Surface-exposed domains of TatB involved in the structural and functional assembly of the Tat translocase in Escherichia coli.

Twin-arginine-dependent translocases transport folded proteins across bacterial, archaeal, and chloroplast membranes. Upon substrate binding, they assemble from hexahelical TatC and single-spanning TatA and TatB membrane proteins. Although structural and functional details of individual Tat subunits have been reported previously, the sequence and dynamics of Tat translocase assembly remain to be determined. Employing the zero-space cross-linker N,N'-dicyclohexylcarbodiimide (DCCD) in combination with LC-MS/MS, we identified as yet unknown intra- and intermolecular contact sites of TatB and TatC. In addition to their established intramembrane binding sites, both proteins were thus found to contact each other through the soluble N terminus of TatC and the interhelical linker region around the conserved glutamyl residue Glu49 of TatB from Escherichia coli Functional analyses suggested that by interacting with the TatC N terminus, TatB improves the formation of a proficient substrate recognition site of TatC. The Glu49 region of TatB was found also to contact distinct downstream sites of a neighboring TatB molecule and to thereby mediate oligomerization of TatB within the TatBC receptor complex.

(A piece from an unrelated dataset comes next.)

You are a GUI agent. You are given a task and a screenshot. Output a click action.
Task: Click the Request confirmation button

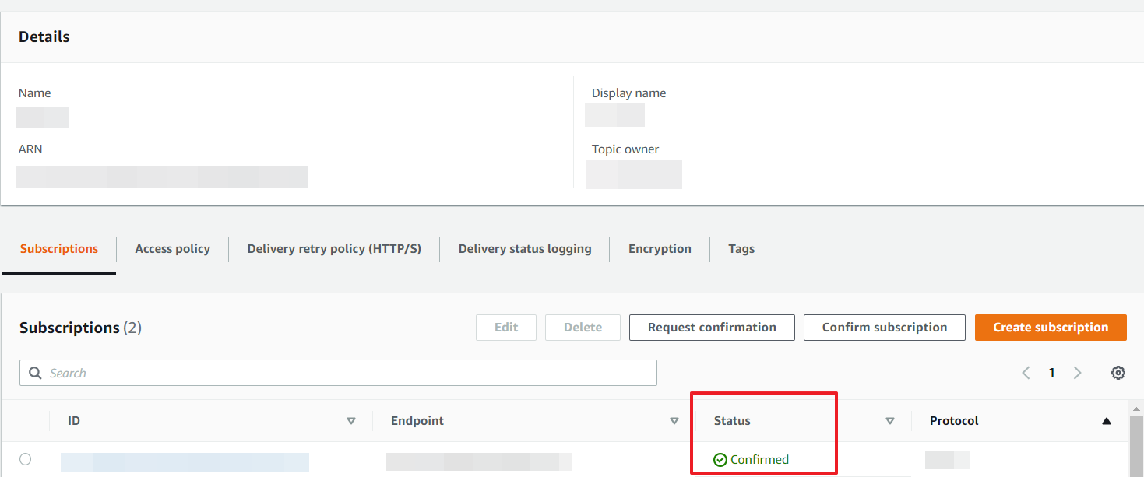point(712,328)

Finally, we show that global DCCD-mediated cross-linking of TatB and TatC in membrane vesicles or, alternatively, creating covalently linked TatC oligomers prevents TatA from occupying a position close to the TatBC-bound substrate. Collectively, our results are consistent with a circular arrangement of the TatB and TatC units within the TatBC receptor complex and with TatA entering the interior TatBC-binding cavity through lateral gates between TatBC protomers.